Monstrous Obligations

Noam Chomsky theorizes that flesh-and-blood humans are all basically made up of the same things, but the moral freedom in the species allows for many different types of behavior. Sam Gibara is then interviewed about his experiences as the CEO of Goodyear. He explains that he felt very bad about laying off over 20,000 workers and closing 8 plants since 1990, but that it was just the nature of the beast. Chomsky furthers this by stating that there is a large difference between the system of slavery and the slave owner, as well as a difference between the CEO and the corporation. While the system is inherently malevolent the people that contribute to it can be honorable and good. This is exemplified by Sir Mark Moody-Stuart, the former CEO of Royal Dutch Shell. A clip is shown of him and his wife, talking with and feeding a group of protestors staged in front of his house. After some discussion the student draws the conclusion that Sir Moody-Stuart was a good person but the system was to blame. The narrator returns and states that while large corporation may donate some of their money to honorable causes, they still put the bottom line before all else. This is noted when a story about Nigerian oil production is shown. Nine protestors were hanged when they rose against the environmental standards set by Shell in Nigeria, creating some of the worst pollution in the world.

§ **RECORDED DATA**
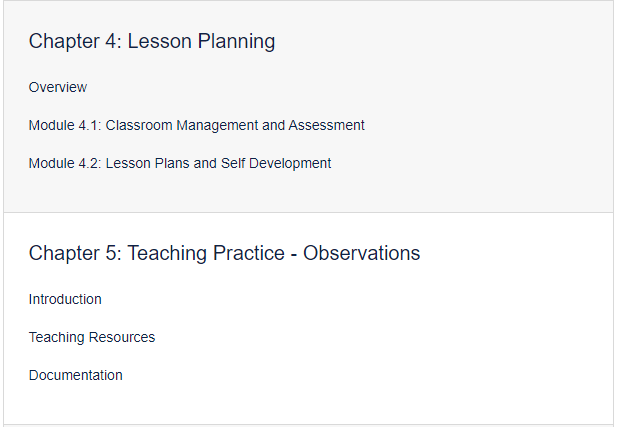Select the Teaching Practice - Observations chapter title
This screenshot has width=617, height=427.
click(224, 253)
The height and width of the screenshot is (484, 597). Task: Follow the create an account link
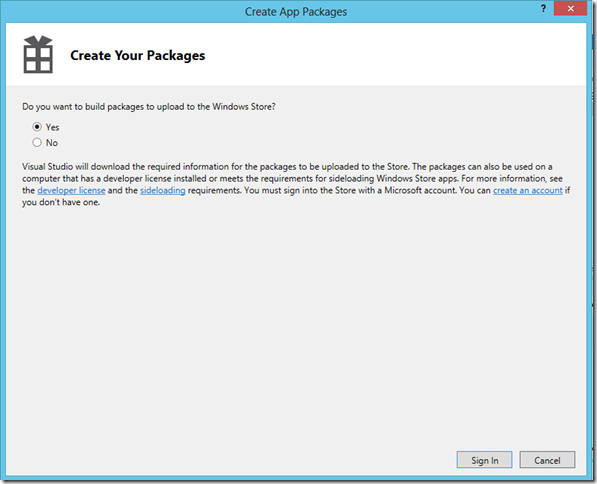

§ **WORK ORDER**
Answer these questions from the "Monstrous Obligations" text, numbering each answer to match its question.
1. Since 1990, how many workers did Sam Gibara lay off, and how many plants did he close?
2. Which company did Sir Mark Moody-Stuart formerly head as CEO?
3. How many protestors were hanged in Nigeria?

§ **ANSWER BOX**
1. Over 20,000 workers and 8 plants.
2. Royal Dutch Shell.
3. Nine.